» AVAILABLE DATA
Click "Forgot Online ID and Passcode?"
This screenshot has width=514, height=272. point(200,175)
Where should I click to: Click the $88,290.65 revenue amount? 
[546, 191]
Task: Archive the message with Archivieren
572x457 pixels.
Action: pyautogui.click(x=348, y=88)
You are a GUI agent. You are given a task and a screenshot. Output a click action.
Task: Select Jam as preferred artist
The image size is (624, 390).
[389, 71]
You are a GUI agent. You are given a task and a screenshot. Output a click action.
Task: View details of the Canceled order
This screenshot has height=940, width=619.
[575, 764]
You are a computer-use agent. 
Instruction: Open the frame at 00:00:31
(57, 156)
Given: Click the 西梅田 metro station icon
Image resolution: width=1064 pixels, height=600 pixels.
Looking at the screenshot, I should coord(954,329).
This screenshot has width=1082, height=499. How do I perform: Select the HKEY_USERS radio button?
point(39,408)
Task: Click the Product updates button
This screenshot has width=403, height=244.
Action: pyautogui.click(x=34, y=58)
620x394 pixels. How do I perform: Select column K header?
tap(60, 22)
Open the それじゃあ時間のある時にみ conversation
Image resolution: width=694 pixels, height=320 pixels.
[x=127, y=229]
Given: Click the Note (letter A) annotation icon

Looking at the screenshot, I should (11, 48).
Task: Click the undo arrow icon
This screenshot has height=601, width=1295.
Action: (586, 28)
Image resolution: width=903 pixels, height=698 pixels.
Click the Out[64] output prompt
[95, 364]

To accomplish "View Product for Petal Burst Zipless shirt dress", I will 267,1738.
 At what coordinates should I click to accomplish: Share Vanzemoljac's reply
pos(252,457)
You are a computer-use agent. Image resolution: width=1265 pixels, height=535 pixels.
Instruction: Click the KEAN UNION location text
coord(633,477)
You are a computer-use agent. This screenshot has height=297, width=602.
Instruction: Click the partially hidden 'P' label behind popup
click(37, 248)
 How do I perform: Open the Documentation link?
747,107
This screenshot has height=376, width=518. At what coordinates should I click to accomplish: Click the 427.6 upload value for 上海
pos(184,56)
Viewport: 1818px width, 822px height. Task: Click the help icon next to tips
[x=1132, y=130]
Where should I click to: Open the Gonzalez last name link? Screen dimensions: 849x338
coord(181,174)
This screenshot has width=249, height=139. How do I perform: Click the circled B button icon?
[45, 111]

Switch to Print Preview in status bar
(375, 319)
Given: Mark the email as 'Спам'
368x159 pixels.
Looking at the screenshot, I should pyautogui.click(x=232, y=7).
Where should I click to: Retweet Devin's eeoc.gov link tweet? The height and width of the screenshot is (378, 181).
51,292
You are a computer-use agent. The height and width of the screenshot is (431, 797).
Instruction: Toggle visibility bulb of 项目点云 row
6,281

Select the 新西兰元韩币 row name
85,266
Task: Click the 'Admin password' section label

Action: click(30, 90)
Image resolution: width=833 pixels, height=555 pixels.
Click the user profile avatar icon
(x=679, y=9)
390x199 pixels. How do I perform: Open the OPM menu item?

» WHAT TO DO
Every record must be repeated precisely and in full.

» TASK SOLUTION
Click "Forgot Online ID and Passcode?"
This screenshot has width=514, height=272. point(200,175)
Where should I click to: Click the $88,290.65 revenue amount? 
[546, 191]
Task: Archive the message with Archivieren
572x457 pixels.
Action: pyautogui.click(x=348, y=88)
You are a GUI agent. You are given a task and a screenshot. Output a click action.
Task: Select Jam as preferred artist
The image size is (624, 390).
[389, 71]
You are a GUI agent. You are given a task and a screenshot. Output a click action.
Task: View details of the Canceled order
This screenshot has height=940, width=619.
[575, 764]
You are a computer-use agent. 
Instruction: Open the frame at 00:00:31
(57, 156)
Given: Click the 西梅田 metro station icon
Image resolution: width=1064 pixels, height=600 pixels.
Looking at the screenshot, I should coord(954,329).
This screenshot has width=1082, height=499. How do I perform: Select the HKEY_USERS radio button?
point(39,408)
Task: Click the Product updates button
This screenshot has width=403, height=244.
Action: pyautogui.click(x=34, y=58)
620x394 pixels. How do I perform: Select column K header?
tap(60, 22)
Open the それじゃあ時間のある時にみ conversation
Image resolution: width=694 pixels, height=320 pixels.
[x=127, y=229]
Given: Click the Note (letter A) annotation icon

Looking at the screenshot, I should (11, 48).
Task: Click the undo arrow icon
This screenshot has height=601, width=1295.
Action: (586, 28)
Image resolution: width=903 pixels, height=698 pixels.
Click the Out[64] output prompt
[95, 364]

To accomplish "View Product for Petal Burst Zipless shirt dress", I will 267,1738.
 At what coordinates should I click to accomplish: Share Vanzemoljac's reply
pos(252,457)
You are a computer-use agent. Image resolution: width=1265 pixels, height=535 pixels.
Instruction: Click the KEAN UNION location text
coord(633,477)
You are a computer-use agent. This screenshot has height=297, width=602.
Instruction: Click the partially hidden 'P' label behind popup
click(37, 248)
 How do I perform: Open the Documentation link?
747,107
This screenshot has height=376, width=518. At what coordinates should I click to accomplish: Click the 427.6 upload value for 上海
pos(184,56)
Viewport: 1818px width, 822px height. Task: Click the help icon next to tips
[x=1132, y=130]
Where should I click to: Open the Gonzalez last name link? Screen dimensions: 849x338
coord(181,174)
This screenshot has width=249, height=139. How do I perform: Click the circled B button icon?
[45, 111]

Switch to Print Preview in status bar
(375, 319)
Given: Mark the email as 'Спам'
368x159 pixels.
Looking at the screenshot, I should pyautogui.click(x=232, y=7).
Where should I click to: Retweet Devin's eeoc.gov link tweet? The height and width of the screenshot is (378, 181).
51,292
You are a computer-use agent. The height and width of the screenshot is (431, 797).
Instruction: Toggle visibility bulb of 项目点云 row
6,281

Select the 新西兰元韩币 row name
85,266
Task: Click the 'Admin password' section label

Action: click(30, 90)
Image resolution: width=833 pixels, height=555 pixels.
Click the user profile avatar icon
(x=679, y=9)
390x199 pixels. How do I perform: Open the OPM menu item?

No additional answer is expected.